Ce matin, le pétrolier/chimiquier le Bay Key faisait livraison en France d’une cargaison d’huile de poisson du Sahara Occidental occupé. Pourquoi est-ce que cela viole potentiellement la réglementation européenne ?
Les « règles d’hygiène de l’UE sur l’huile de poisson destinés à la consommation humaine et des Établissements de pays tiers« (en) ont une section « Informations complémentaires concernant l’huile de poisson importée de pays tiers dans l’Union européenne ». Là, le règlement précise que « lors de l’importation du poisson huile pour la consommation humaine d’un pays tiers après le 30 avril 2009, le pays doit être inscrit conformément à l’article 11 du règlement (CE) 854/2004 pour l’importation de produits de la pêche ».
« De plus, l’établissement du pays tiers d’où ce produit a été envoyé, et dans lequel il a été obtenu ou préparé, doit figurer sur les listes d’établissement à partir desquels l’importation de produits spécifiques d’origine animale est autorisée », peut on lire dans le règlement.
La cargaison du Key Bay est elle conforme à ce règlement ? C’est peu probable.
Les autorités espagnoles ont déjà confirmé les informations de Western Sahara Resource Watch, soit que la cargaison d’huile de poisson du Key Bay provient du Sahara Occidental. Cependant, le Sahara Occidental est pas sur la liste des pays tiers d’où les produits de la pêche peuvent être importés et il n’y a pas de liste des établissements agréés pour le Sahara Occidental.

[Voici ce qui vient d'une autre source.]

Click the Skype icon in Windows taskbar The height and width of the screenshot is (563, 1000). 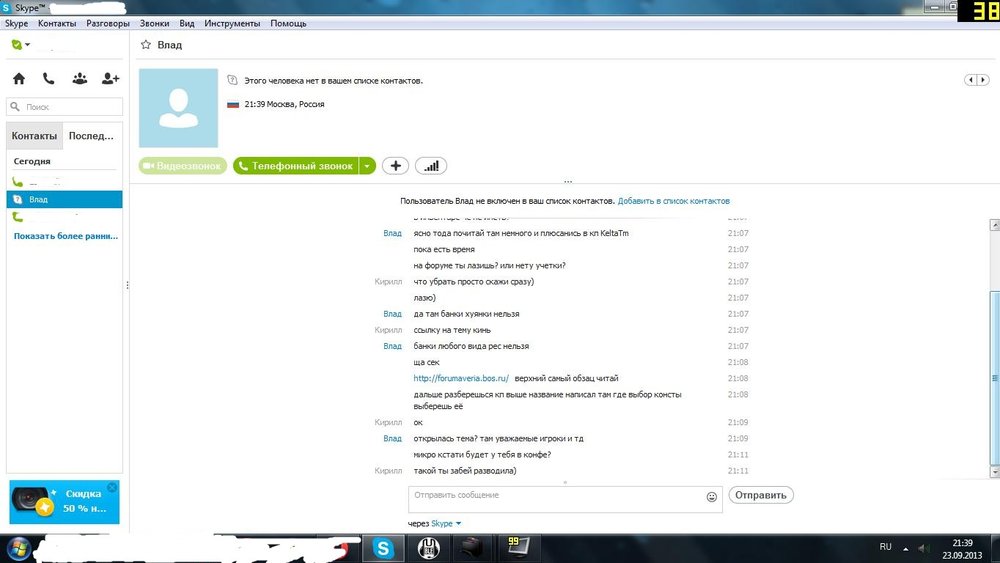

L’huile de poisson à bord du Key Bay provient très probablement de l’entreprise KB Fish, qui est au Sahara occidental, mais figure sur la liste des établissements agréés pour le Maroc.
En décembre dernier, la Grande Chambre de la Cour européenne de justice, dans l’affaire 104/16 (Conseil v POLISARIO), a décidé que les accords d’association et de libéralisation de l’UE avec le Maroc ne sont pas applicables au Sahara Occidental.
Tout d’abord, la Cour a jugé que, « Compte tenu du statut séparé et distinct reconnu au territoire du Sahara occidental, en vertu du principe d’autodétermination, par rapport à celui de tout État, en ce compris le Royaume du Maroc », donc que le Sahara Occidental ne fait pas partie du territoire souverain du Maroc. (§ 92)
En second lieu, la Cour a estimé que le peuple du Sahara occidental doit être regardé comme étant un « tiers » aux relations UE-Maroc. Par conséquent, le peuple sahraoui doit donner son consentement pour que les accords UE-Maroc soient applicables au territoire du Sahara Occidental et de ses ressources naturelles, « sans qu’il soit nécessaire de déterminer si une telle mise en œuvre serait de nature à lui [le peuple du Sahara occidental] nuire ou au contraire à lui profiter. (§106). «
Les conclusions de la Cour européenne de justice sont limpides : accord commercial UE-Maroc ne peut pas couvrir le territoire du Sahara Occidental sans le consentement préalable du peuple sahraoui.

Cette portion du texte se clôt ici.